(Rice.edu) — In the macro world, it’s easy to see what happens when a bullet hits an object. But what happens at the nanoscale with very tiny bullets?
A Rice University lab, in collaboration with researchers at the Massachusetts Institute of Technology and its Institute for Soldier Nanotechnologies, decided to find out by creating the nanoscale target materials, the microscale ammo and even the method for firing them.
In the process, they gathered a surprising amount of information about how materials called block copolymers dissipate the strain of sudden impact.
The goal of the researchers is to find novel ways to make materials more impervious to deformation or failure for stronger and lighter body armor, jet engine turbine blades for aircraft, and for cladding to protect spacecraft and satellites from micrometeorites and space junk.
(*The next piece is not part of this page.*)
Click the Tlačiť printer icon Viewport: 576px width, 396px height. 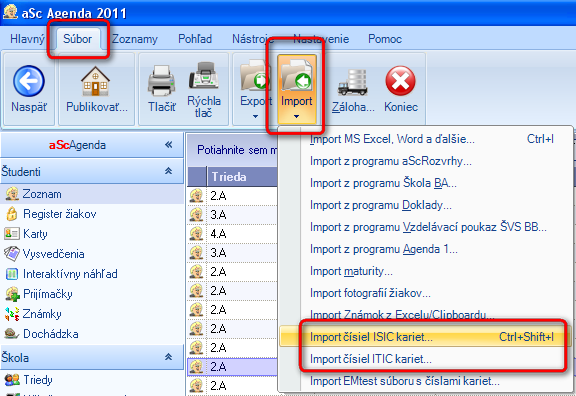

Their work was detailed in the online journal Nature Communications.
The group was led by Rice materials scientist Ned Thomas, the William and Stephanie Sick Dean of Rice’s George R. Brown School of Engineering, and Rice research scientist and lead author Jae-Hwang Lee.
The researchers were inspired by their observations in macroscopic ballistic tests in which a complex multiblock copolymer polyurethane material showed the ability to not only stop a 9 mm bullet but also seal the entryway behind it.
“The polymer has actually arrested the bullet and sealed it,” Thomas said, holding a hockey puck-sized piece of clear plastic with three bullets firmly embedded. “There’s no macroscopic damage; the material hasn’t failed; it hasn’t cracked. You can still see through it. This would be a great ballistic windshield material.
“We want to find out why this polyurethane works the way it does. Theoretically, no one understood why this particular kind of material – which has nanoscale features of glassy and rubbery domains – would be so good at dissipating energy,” he said.